» **Work instruction**
Please answer these questions from the text on global Indian brands at AdAsia 2003:
(a) Which home-grown Indian companies were highlighted that day?
(b) Who set the tone for the emergence of global Indian brands?
(c) Which campaign is that person best remembered for conceiving?

The big theme of the day at AdAsia 2003 was the growing trend of global Indian brands (GIBs). Presentations by Reliance chairman Mukesh Ambani and Aditya Birla group CMD Kumar Mangalam Birla on the creation of a country strategy for Brand India only underscored the complementary micro development of the emergence of GIBs. It was also a day when home-grown Indian companies were highlighted. These included the AV Birla group, Reliance, Tata Consultancy Services (TCS) and Ranbaxy.

The tone for the emergence of GIBs was set by advertising guru Ian Batey, chairman emeritus, Batey Advertising, Singapore, who drew up a list of Indian brands and companies from across sectors which have the power and potential to become GIBs. While some picks were predictable, others were rank outsiders. Mr. Batey is best remembered as the creative guru who conceived the Singapore Girl campaign, which still remains an integral part of Singapore International Airlines' strategy.

» **Material shown**
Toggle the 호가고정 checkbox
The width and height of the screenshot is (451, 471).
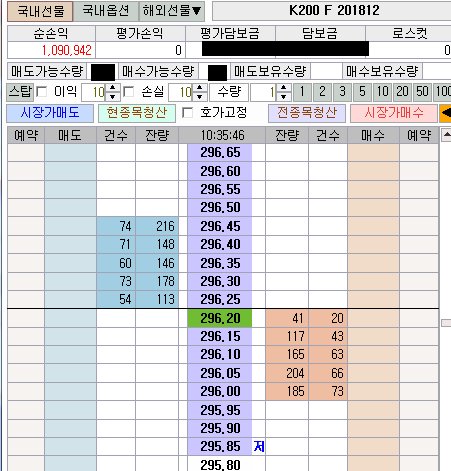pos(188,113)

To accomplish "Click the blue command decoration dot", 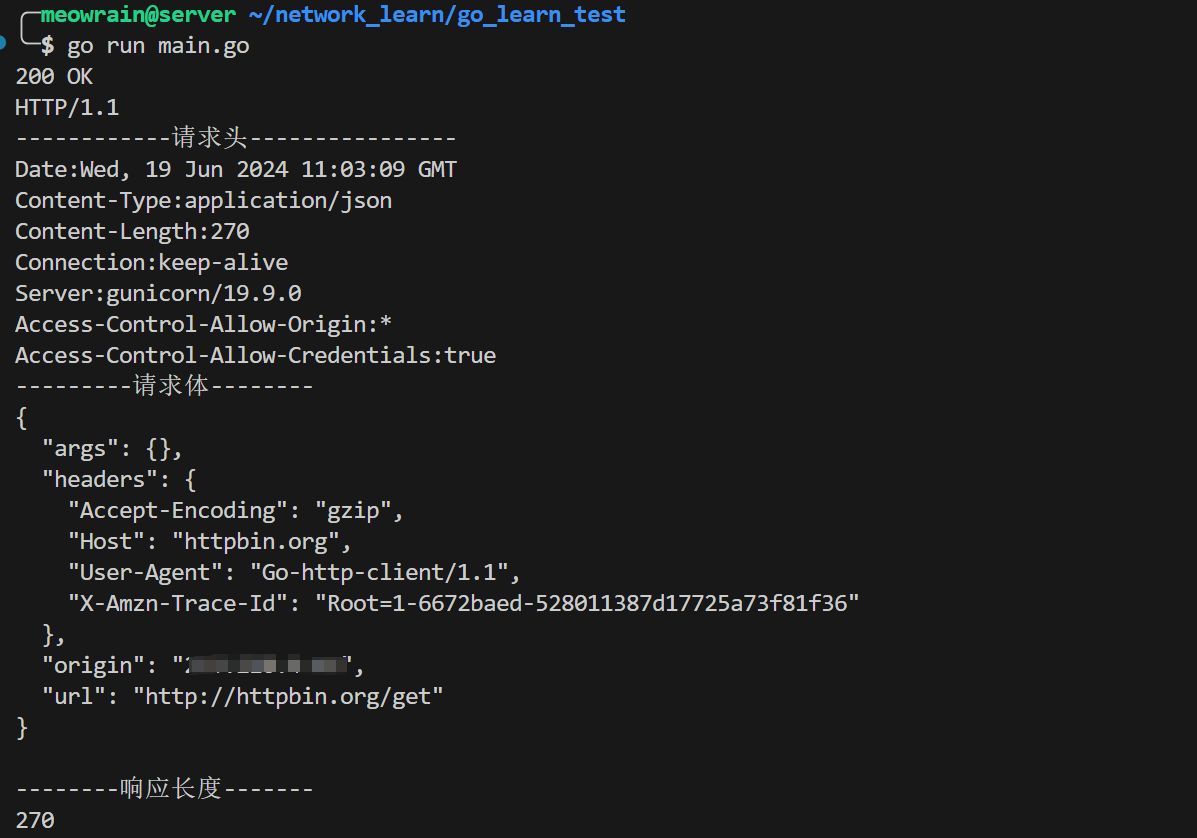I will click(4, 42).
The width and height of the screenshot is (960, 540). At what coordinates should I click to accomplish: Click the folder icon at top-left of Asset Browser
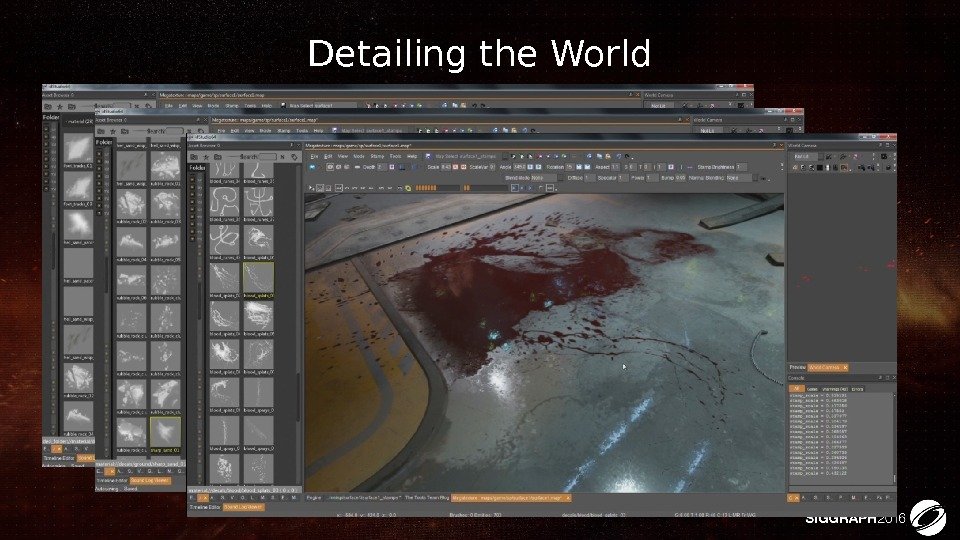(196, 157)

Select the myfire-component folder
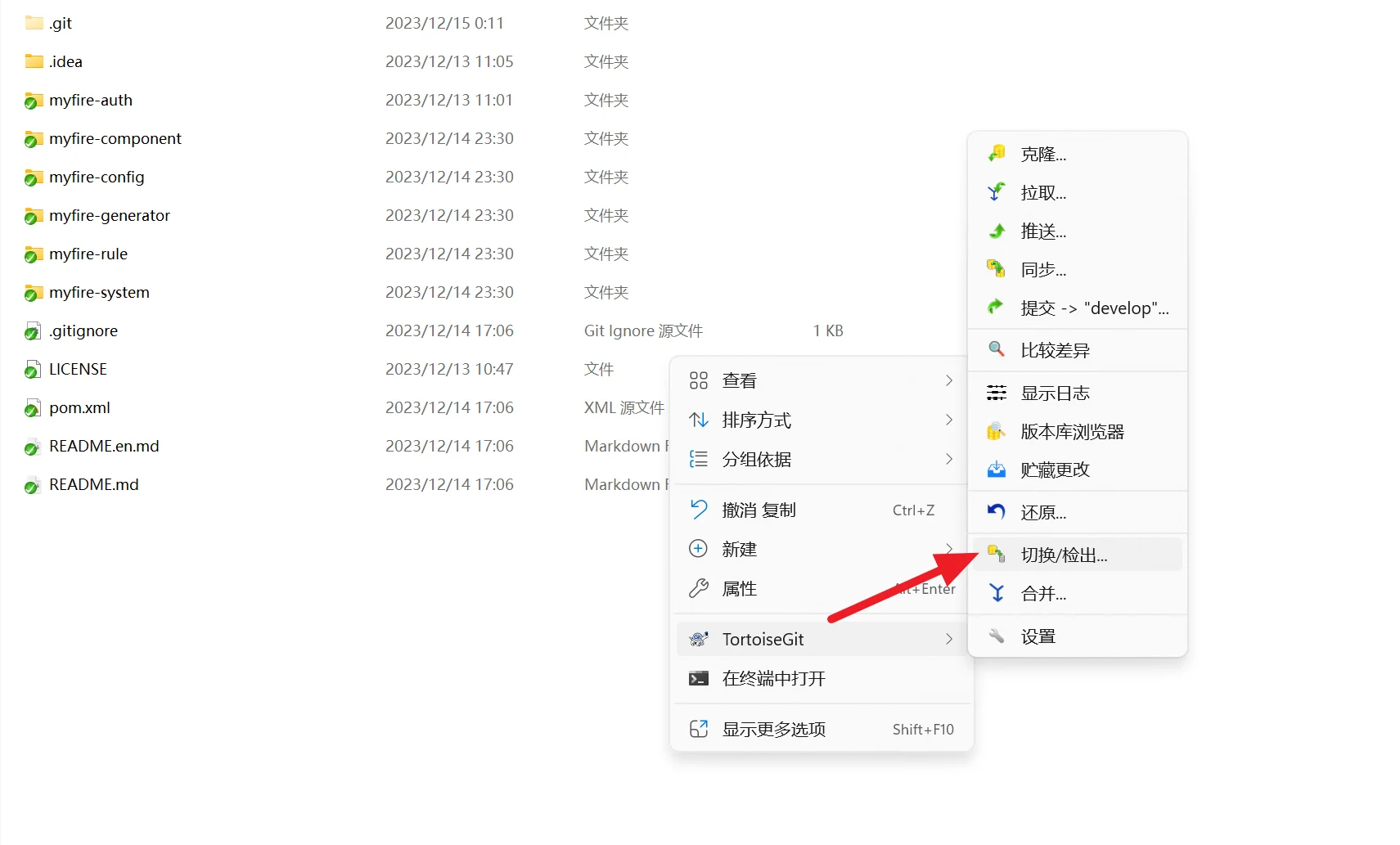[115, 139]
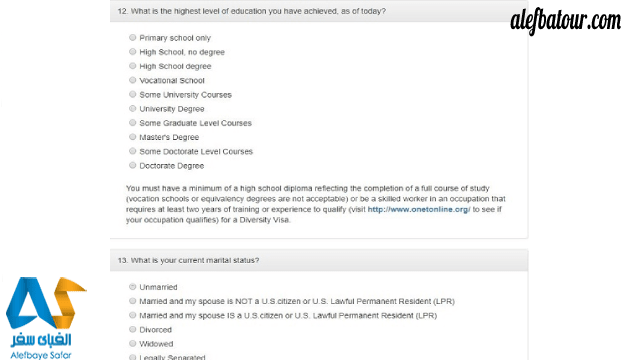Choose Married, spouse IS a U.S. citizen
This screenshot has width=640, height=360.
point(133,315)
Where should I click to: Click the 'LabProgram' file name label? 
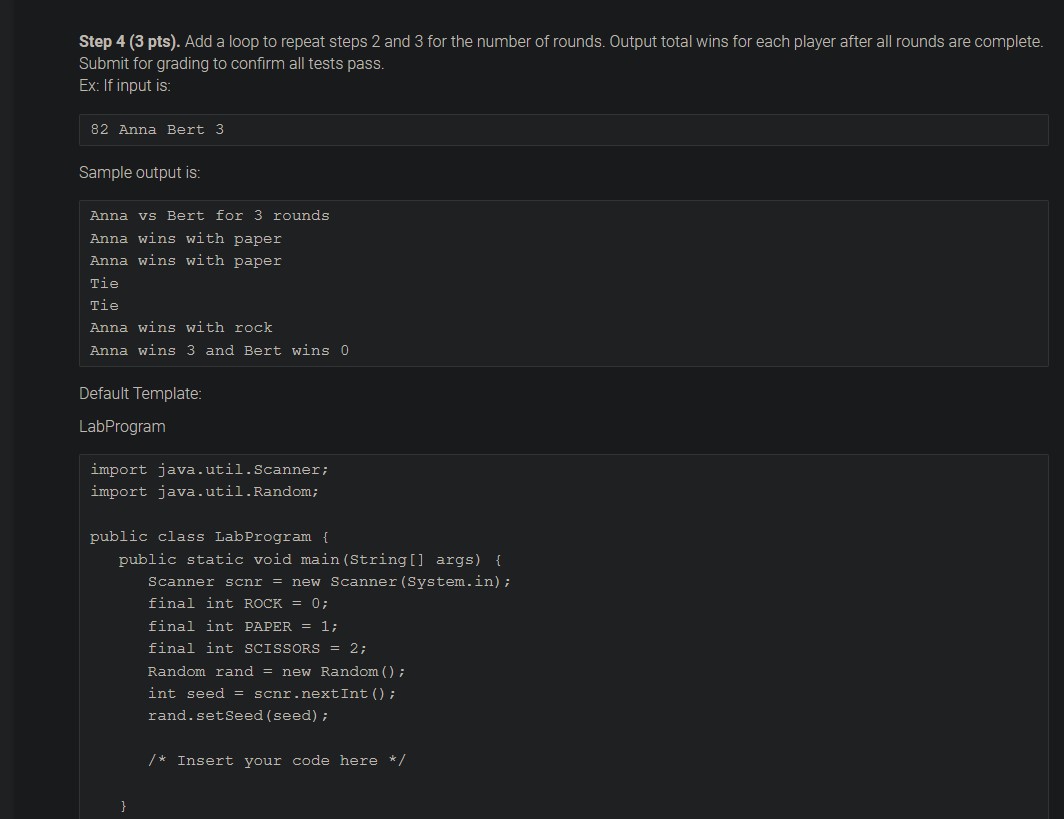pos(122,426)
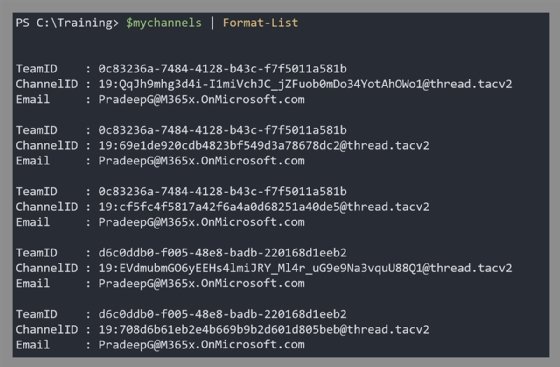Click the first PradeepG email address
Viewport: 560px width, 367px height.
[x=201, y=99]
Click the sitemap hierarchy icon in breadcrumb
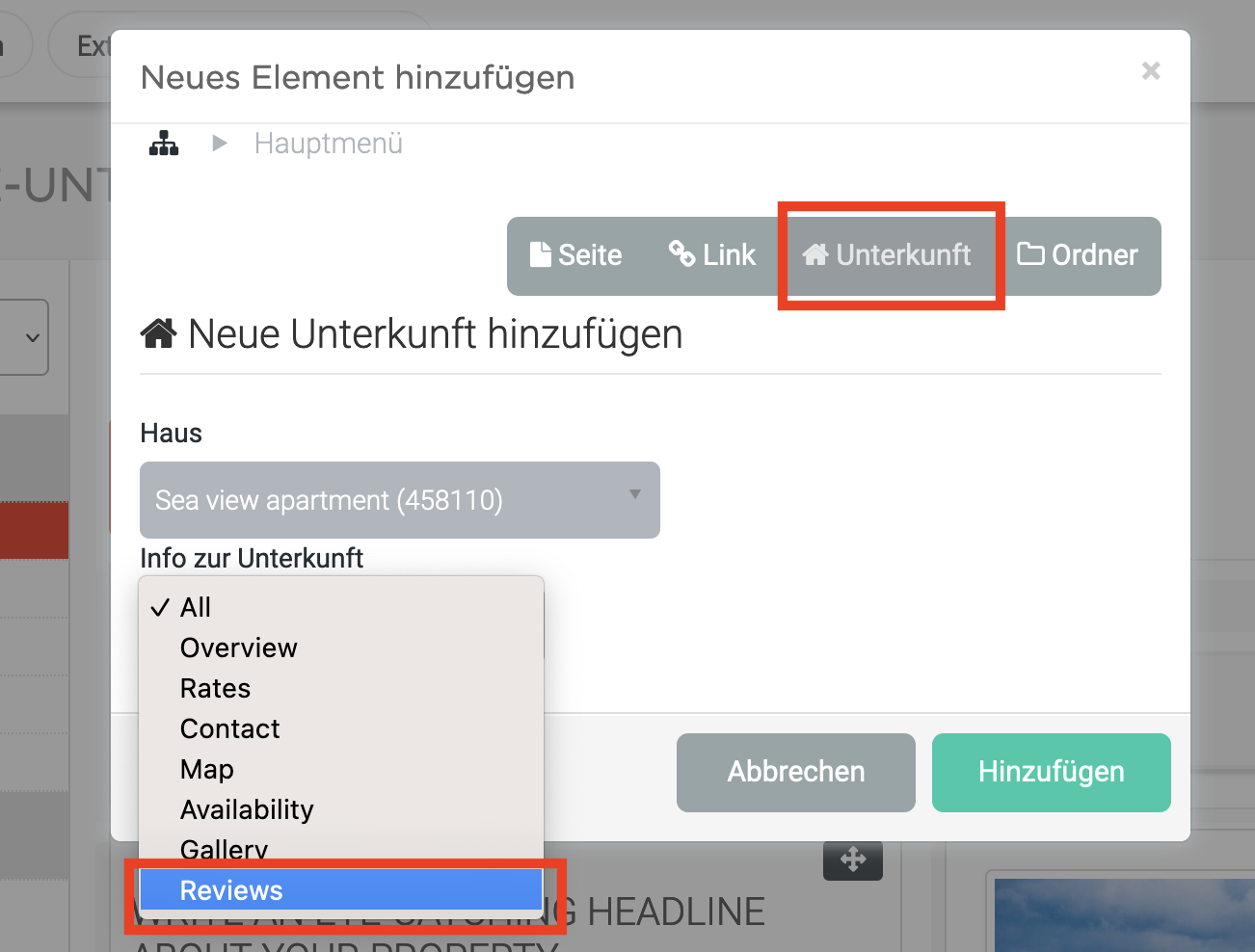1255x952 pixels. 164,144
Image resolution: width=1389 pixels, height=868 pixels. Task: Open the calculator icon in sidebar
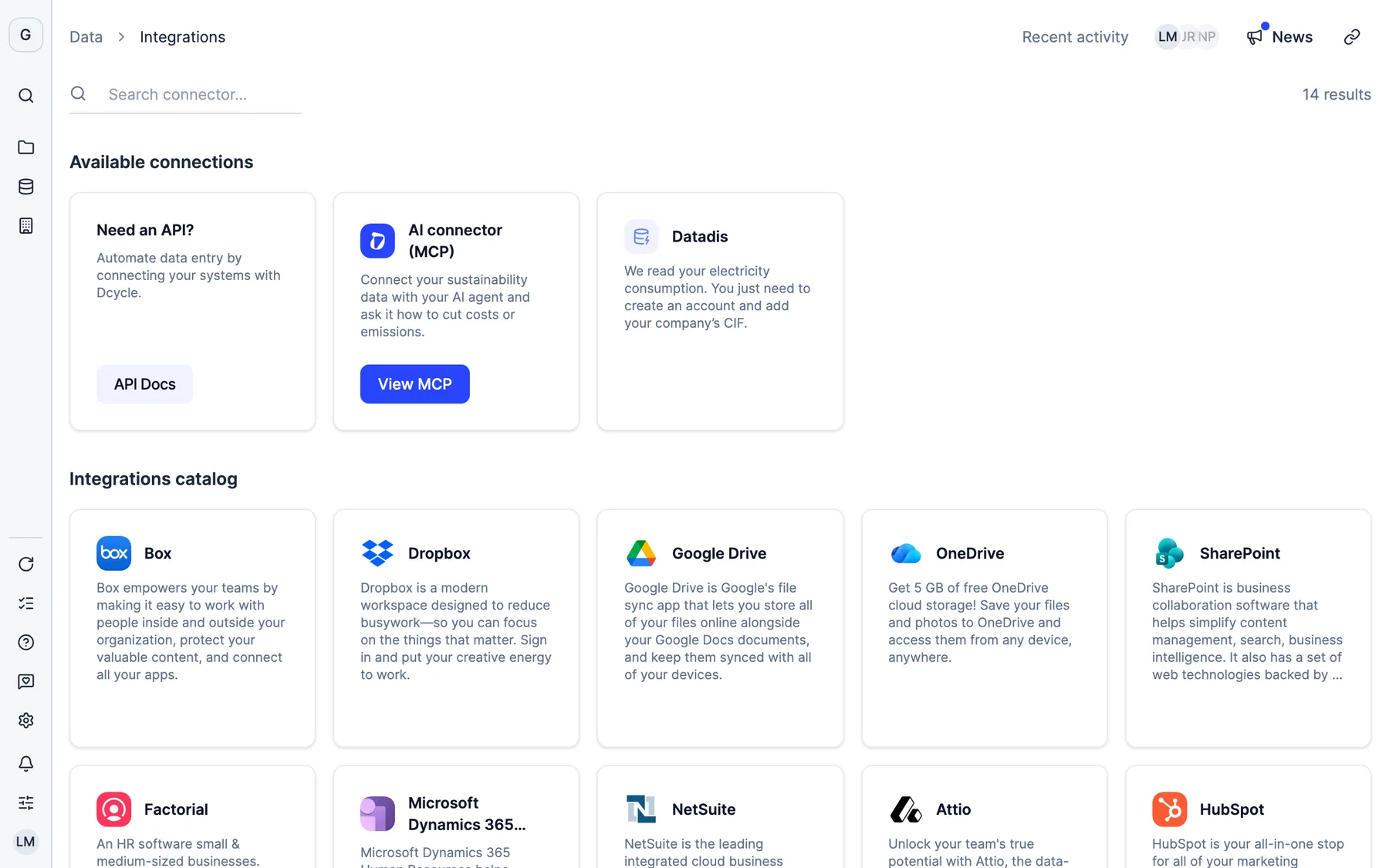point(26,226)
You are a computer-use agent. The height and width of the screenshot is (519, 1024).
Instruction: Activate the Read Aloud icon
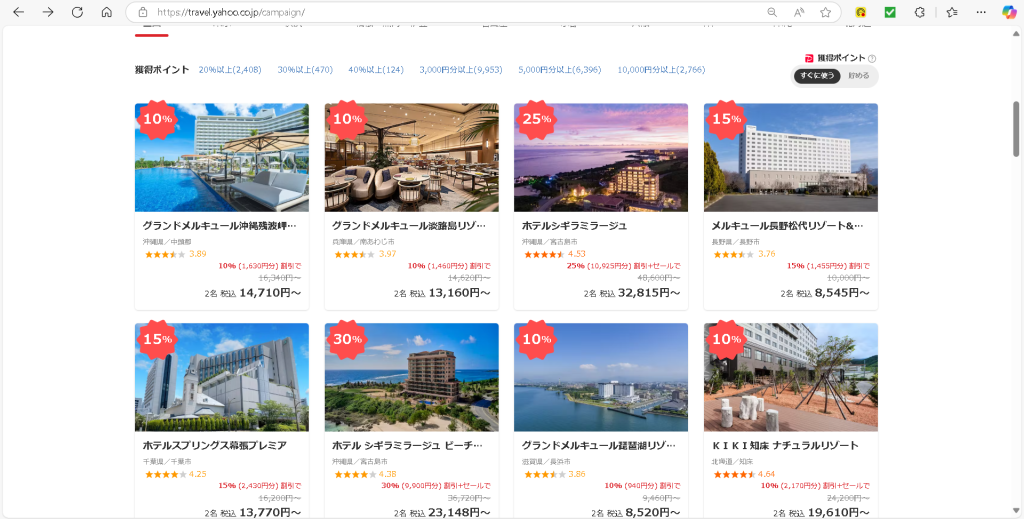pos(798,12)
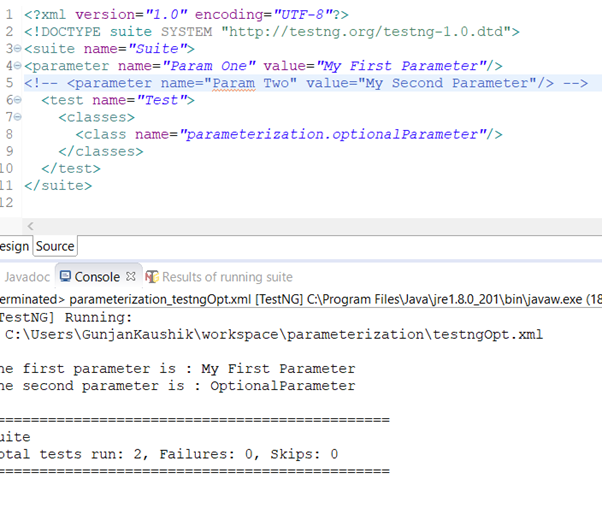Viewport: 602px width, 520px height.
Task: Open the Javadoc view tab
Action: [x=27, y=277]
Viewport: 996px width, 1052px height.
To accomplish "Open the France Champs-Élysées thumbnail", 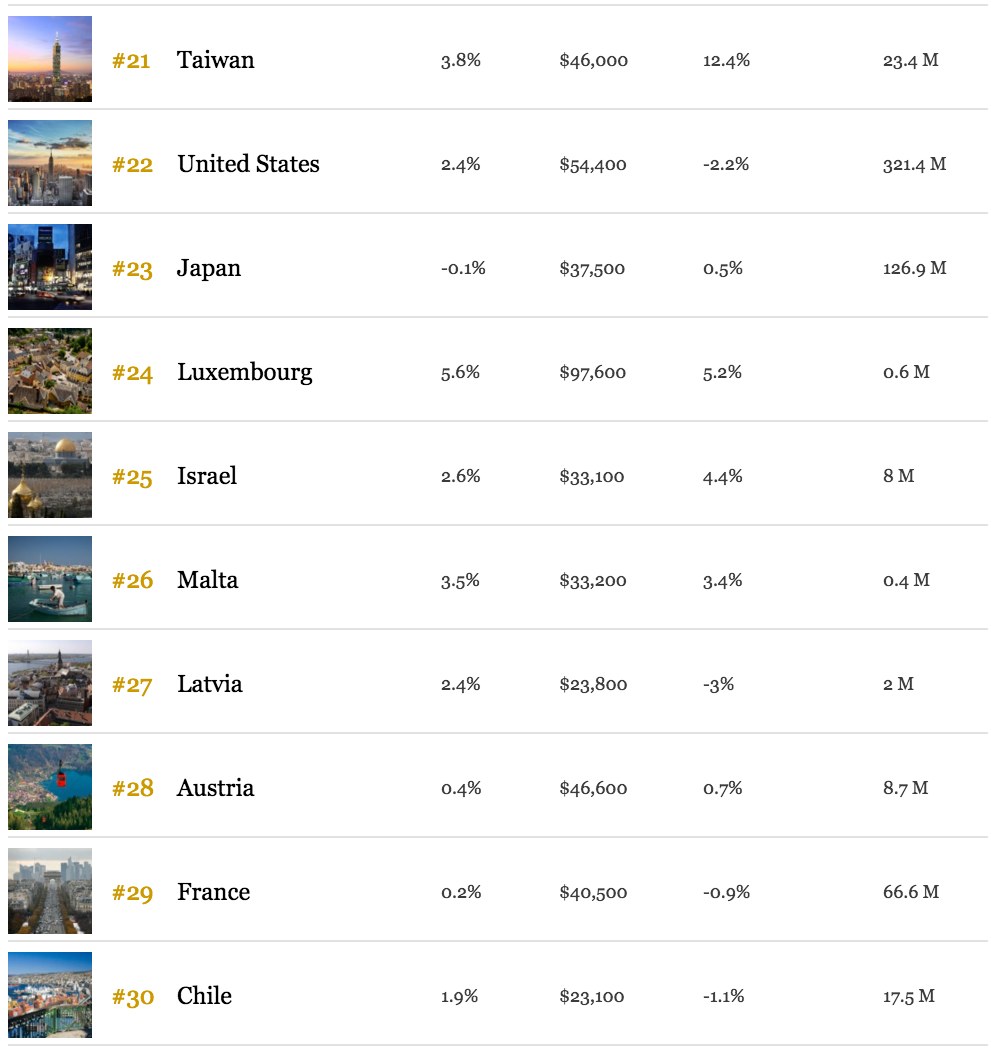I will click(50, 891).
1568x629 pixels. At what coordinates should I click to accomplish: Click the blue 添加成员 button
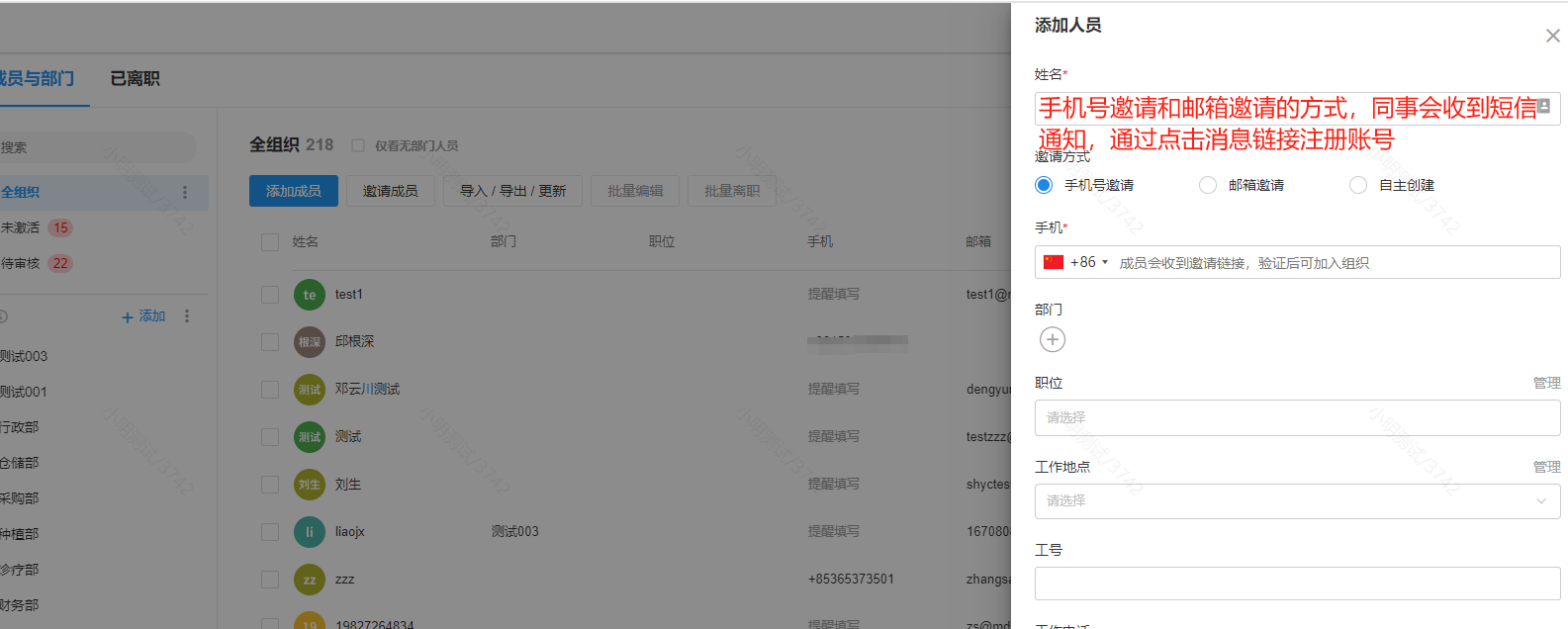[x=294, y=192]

» **Solution to this problem**
(a) The AV Birla group, Reliance, Tata Consultancy Services (TCS) and Ranbaxy.
(b) Ian Batey, chairman emeritus of Batey Advertising, Singapore.
(c) The Singapore Girl campaign.